Der Konsument von morgen wird nicht mehr selber in den Laden gehen, um die Dinge des täglichen Bedarfs einkaufen. Ein Bot – oder künstliche Intelligenz – übernimmt irgendwann mehr und mehr die Aufgabe, den Einkaufszettel abzuarbeiten. Er kennt unsere Gewohnheiten, Markenpräferenzen und weiss, wann wir zuhause sind. Wenn zukünftige Konsumenten noch einkaufen gehen, dann ganz bewusst – weil sie das Erlebnis suchen. Gleichzeitig wird die Konsumentin von morgen ohnehin weniger Dinge besitzen, da sie einerseits örtlich sehr flexibel ist, andererseits mehr Gegenstände teilt und ausleiht, um Portemonnaie und Umwelt zu schonen.

Die Zukunft bringt neue Marken und Versprechen

Darüber hinaus wollen die Konsumenten künftig alles über Herkunft und Produktion ihrer Lebensmittel wissen – zumindest in unseren Breitengraden sind Begriffe wie Nachhaltigkeit oder soziale Produktion für den Kaufentscheid wichtige Kriterien.
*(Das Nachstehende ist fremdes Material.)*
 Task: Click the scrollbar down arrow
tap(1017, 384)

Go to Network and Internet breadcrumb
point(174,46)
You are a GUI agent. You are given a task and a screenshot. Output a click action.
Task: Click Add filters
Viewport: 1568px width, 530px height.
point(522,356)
Diese Haltung eröffnet Möglichkeiten für neue Marken und Markenversprechen. Weiter wird der künftige Konsument auch seine Gesundheit stetig überwachen und optimieren. Die Dienstleistungen und Produkte der Zukunft müssen sich seinem individuellen Gesundheitszustand anpassen und diesem entsprechen – sie werden sich deshalb schneller entwickeln und verändern als heute. All das macht deutlich: Der Konsument bestimmt, morgen noch viel mehr als schon heute.

Schöne neue Welt für uns als Konsumenten! Die Herausforderungen für diejenigen, die Produkte herstellen und vermarkten – die Retailer und Konsumgüterhersteller –, sind gleichzeitig entsprechend gross: Welches Produkt entspricht denn nun tatsächlich dem Bedürfnis der zukünftigen Konsumentinnen und Konsumenten? Was für ein Produkt wollen sie? Und wie könnte das Produkt der Zukunft aussehen?

Das Produkt der Zukunft: Fake it until you make it

Auf diese Fragen suchen viele Unternehmen aus dem Retail- und Konsumgütermarkt konkrete Antworten. Denn Retailer müssen das Produkt der Zukunft nicht nur versprechen, sondern auch entwickeln und herstellen. Sonst bleibt es für immer Idee und Fantasie.

Doch wie entwickelt man das Produkt von morgen? Und wie verhindert man, damit teuer zu scheitern und an der Konsumwelt von morgen vorbei zu produzieren?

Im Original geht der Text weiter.